## EXTRACT PROVIDED

====

This research intends to investigate the role of clear speech in communicating pitch-related information: lexical tone. The objectives are to identify how speakers modify their tone production while still maintaining tone category distinctions, and how perceivers utilize tonal enhancement and categorical cues from different forms of input in challenging listening conditions. These questions will be addressed in a series of inter-related studies examining articulation, acoustics, intelligibility, and neuro-processing of clear-speech tones.
Audio-video recordings will be made with native Mandarin Chinese speakers producing Mandarin tones in clear and conversational speech. Videos of speakers’ facial articulatory movements in clear and conversational tone productions will be examined using innovative computer image processing techniques. Acoustic correlates of tone productions will be analyzed through computerized acoustic measurements. Auditory-visual intelligibility data will be collected in perceptually challenging conditions: cafeteria background noise and a non-native language setting. Neural processing of clear-speech tones will be examined through electro-physiological studies. Finally, articulatory, acoustic, perceptual, and neural data will be related in statistical models to determine which articulatory and acoustic clear-speech cues contribute to enhanced intelligibility and neural sensitivity of lexical tones.

====

## EXERCISE SET
[A] Answer these questions about the passage on clear-speech tones:
(i) Native speakers of which language will produce the tones?
(ii) Under what two perceptually challenging conditions will auditory-visual intelligibility data be collected?
(iii) Through what kind of studies will neural processing of clear-speech tones be examined?
[B] In the passage on clear-speech tones, rewrite the part that opens with the words containing "Audio-video recordings will" and closes with "of lexical tones.". Replace "cafeteria" with "traffic".
The records are not needed for any of this work.

====

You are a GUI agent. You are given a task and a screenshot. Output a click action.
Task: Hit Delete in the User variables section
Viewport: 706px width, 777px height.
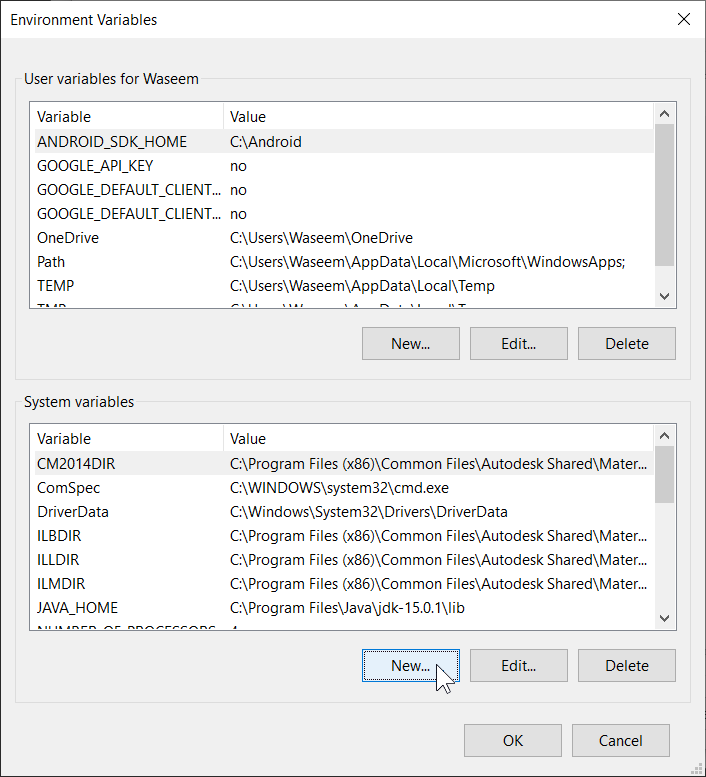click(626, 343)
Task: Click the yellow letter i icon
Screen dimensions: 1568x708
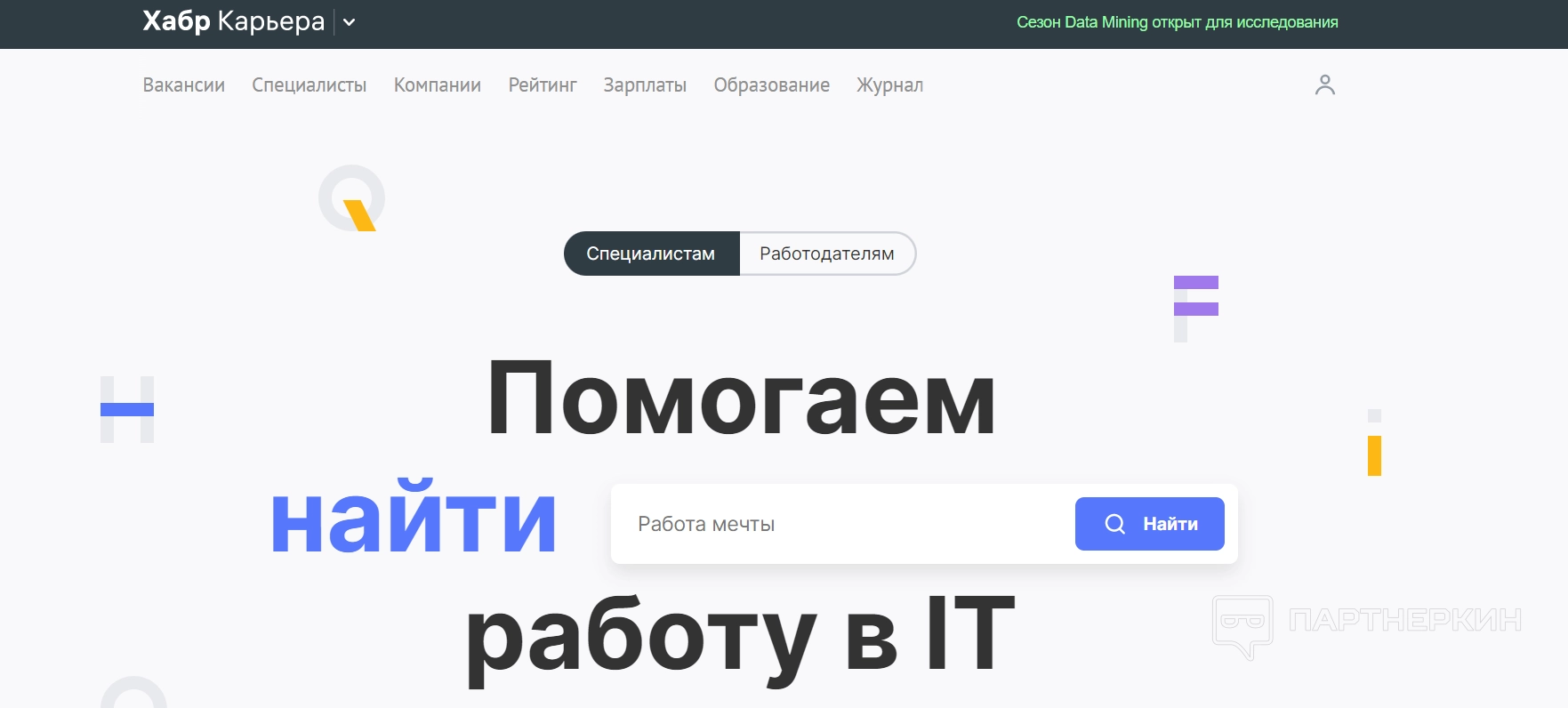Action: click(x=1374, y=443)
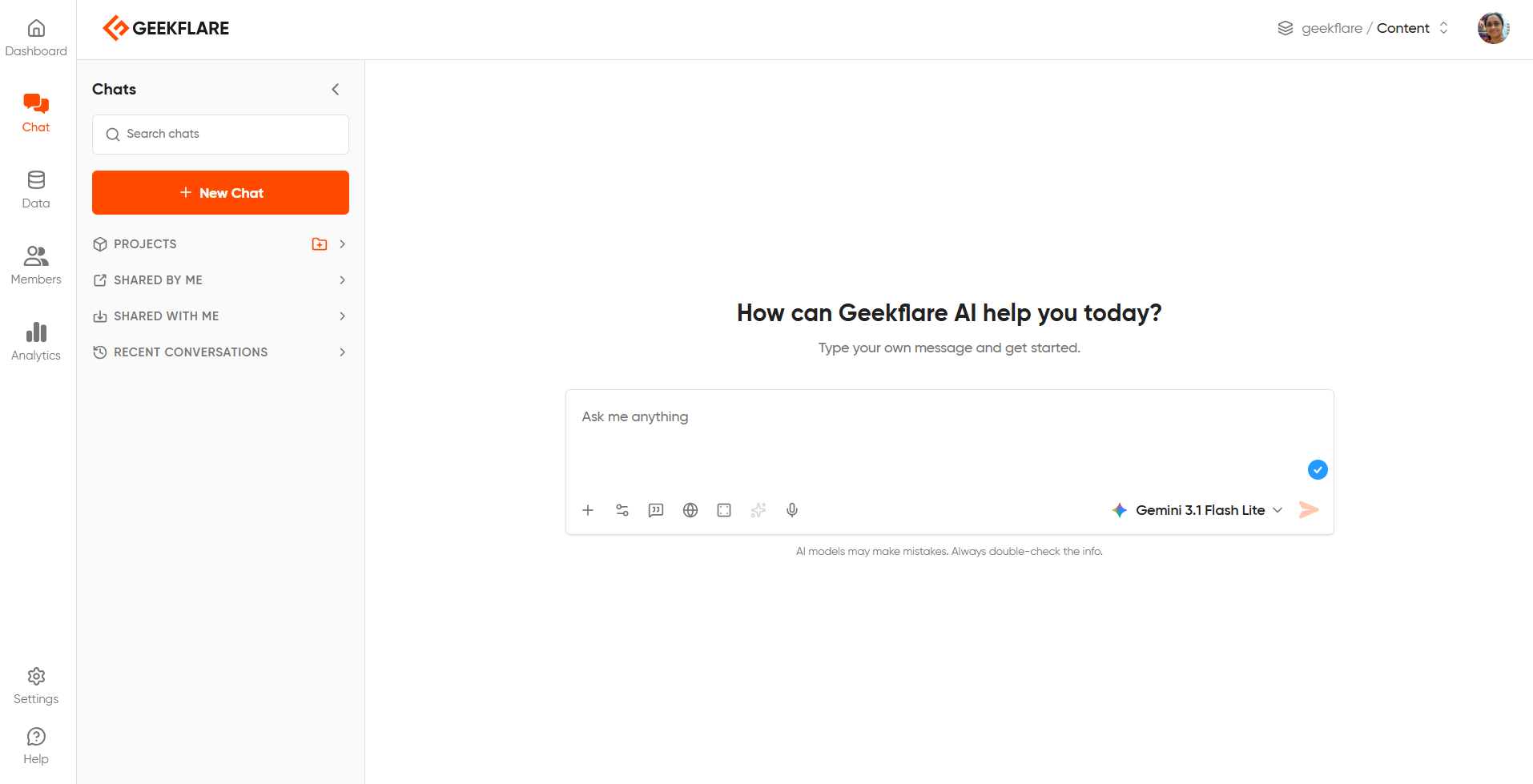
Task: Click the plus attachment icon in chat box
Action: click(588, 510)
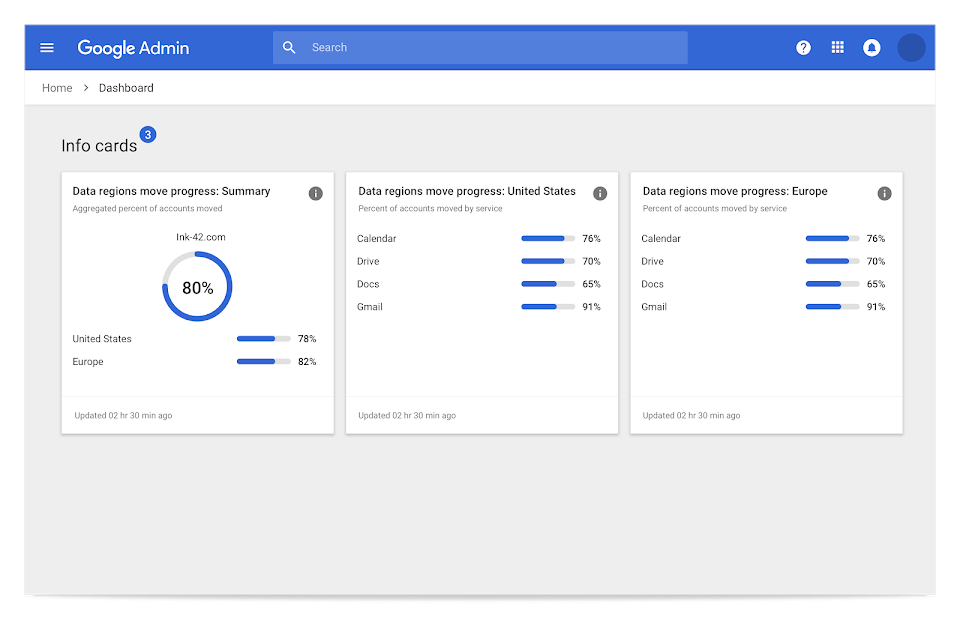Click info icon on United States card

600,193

====

## TASK RESULTS
[A]
(i) Mandarin Chinese
(ii) Cafeteria background noise and a non-native language setting
(iii) Electro-physiological studies

[B]
Audio-video recordings will be made with native Mandarin Chinese speakers producing Mandarin tones in clear and conversational speech. Videos of speakers’ facial articulatory movements in clear and conversational tone productions will be examined using innovative computer image processing techniques. Acoustic correlates of tone productions will be analyzed through computerized acoustic measurements. Auditory-visual intelligibility data will be collected in perceptually challenging conditions: traffic background noise and a non-native language setting. Neural processing of clear-speech tones will be examined through electro-physiological studies. Finally, articulatory, acoustic, perceptual, and neural data will be related in statistical models to determine which articulatory and acoustic clear-speech cues contribute to enhanced intelligibility and neural sensitivity of lexical tones.